Given Cr600,000 to work with, I can design something that hits around 30 metric tons payload, but it flies like a bat outta hell when it's not loaded.

Edit: Ooh, 50 tons!
 
A crappy little econobox with a 4 cylinder engine can usually manage to get up to 100 mph. Something with even a little umpf can manage more than that.
Even something as basic as a Cessna 150 can exceed 100 mph and cruise at nearly that in level flight.

I think it's reasonable that a very basic air raft could exceed 200 mph in flight and probably do upwards of 400.
The original frame of reference was "car with antigravity", and in 1977-82, 120 kmh was significantly faster than cars could legally travel in the US.

This is because at the time they wrote the game, the US national speed limit was 55 MPH (88 kmh). It wasn't raised again until the mid 1990s.
Something streamlined with more power and less weight (think something akin to Bugatti Veyron or McLaren) would easily exceed the speed of sound by at least double. The upper limit for some (as I call them) gravcoupe would be skin heating from atmospheric friction, not drag, just as in the SR 71 or X-15.
The canonical CT vehicle you're discussing is the Speeder (TL 8, like the Air/Raft), and, surprisingly, even it wasn't supersonic.

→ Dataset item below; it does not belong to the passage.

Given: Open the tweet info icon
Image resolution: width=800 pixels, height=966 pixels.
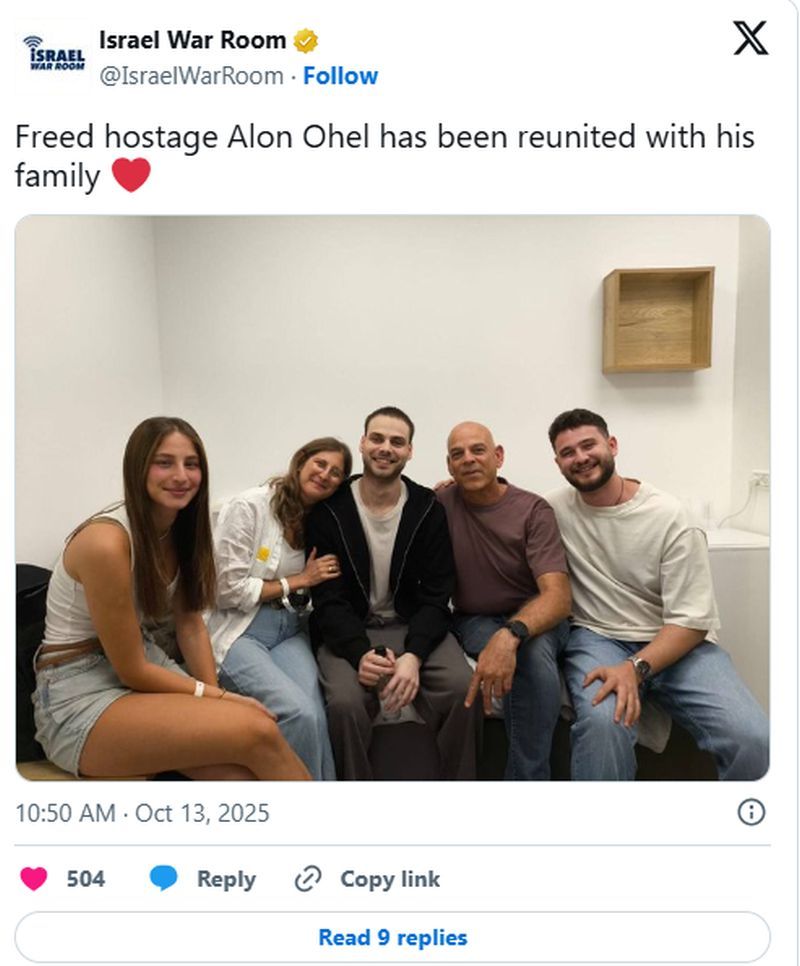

But (dead horse abuse alert!) once you get above the atmosphere, neither drag nor frictional heating is a constraint.
I would think it not unreasonable for a "sports" model with insane power and not a lot of weight to be able to exceed 50,000 feet a minute in climb. Some jet fighters can manage that or more. Even the old 1950's F4D Skyray managed to climb 49,000 feet and change from a standing start in 2 minutes 36 seconds.
An canonical Air/Raft can easily exceed that 19,000 fpm (100 m/s) in vertical ascent in a vacuum. In the lower atmosphere it's drag-limited to 8m/s if ascending flat, 33m/sec if nose-up, because it has the aerodynamic characteristics of a heavily-starched flying carpet. Streamlining can enable far better performance than that, but as-written they're not particularly streamlined.
I think the rules as presented are far too conservative about what's possible with grav vehicles.
I agree, but for slightly different reasons. They're only "realistic" if you're operating in the lower atmosphere with vehicles that look like TL7 ground cars and have 0.1G (Air/Raft) to 1G (Speeder) thrust after neutralizing their own weight.

They're far too conservative because they do not account for aerodynamic optimization, nor do they even consider exo-atmospheric operation aside from "going to orbit".

Basically, given the stated capabilities of an Air/Raft, it could reach any point on Earth (20,000km distance) within 4 1/2 hours: 1 hour and 15 minutes to 100km altitude, 3 hours above the atmosphere (would be 2 1/2 hours but escape velocity limits peak speed), and 15 minutes getting back down again. Average ground speed is 8000kmh. Shorter trips would have lower average ground speed since the climb/descent would be a larger portion of the trip.

A speeder built like a scaled-down X-15 could easily go Mach 3+ in atmosphere. But then, when an Air/Raft can effectively travel at Mach 6+ over the longest distances, why would you need one?

And all of this discussion is about TL 8 grav vehicles that don't have much extra thrust left over after hovering -- once you get to TL9 and up designs, lack of thrust is no longer an issue.